By: Art Middlekauff
Many of the benefits of internal billback processes are well-understood. Since so many enterprise resources are shared, it is critical to allocate the cost for these resources appropriately. If an organization is to have accurate ROI calculations for projects and initiatives, it is imperative that these kinds of costs are factored in. And of course software is one of the most expensive of these shared resources.
While investment planning is one benefit of billback processes, another benefit is cost savings. If all project leaders are charged for of the shared resources they are consuming, they will almost certainly use these resources more carefully. Encouraging this kind of cost-conscious behavior will visibly reduce the overall IT expenditure.
The problem is how to do billback accurately now that there are so many different complex license models in use. Many people have written about the increasing complexity of enterprise license agreements (for example, see this article). Much of the discussion around these new license models focuses on the challenge of maintaining software license compliance. But a less commonly recognized impact of this complexity is the effect on billback systems.

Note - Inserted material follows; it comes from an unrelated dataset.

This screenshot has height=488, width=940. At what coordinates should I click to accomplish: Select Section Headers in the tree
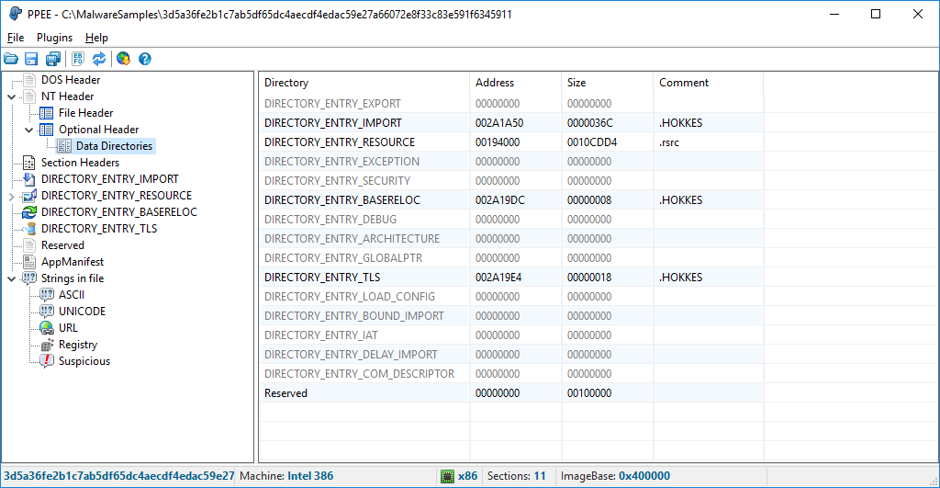tap(80, 163)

For example, if a database server is licensed by processor, then how should the use of that system be accurately billed back? Or if a software product is licensed for concurrently, how can billback be structured in a way to encourage frugal use of the software? With some creativity, a comprehensive billback process could be designed where enterprise users a rewarded for using lower cost database servers or using floating licenses during non-peak hours.
Do you have a billback system in your organization? Does it help with your ROI calculations? Do you think it could be structured in a way that actual encourage behavior that reduces overall IT expenditures?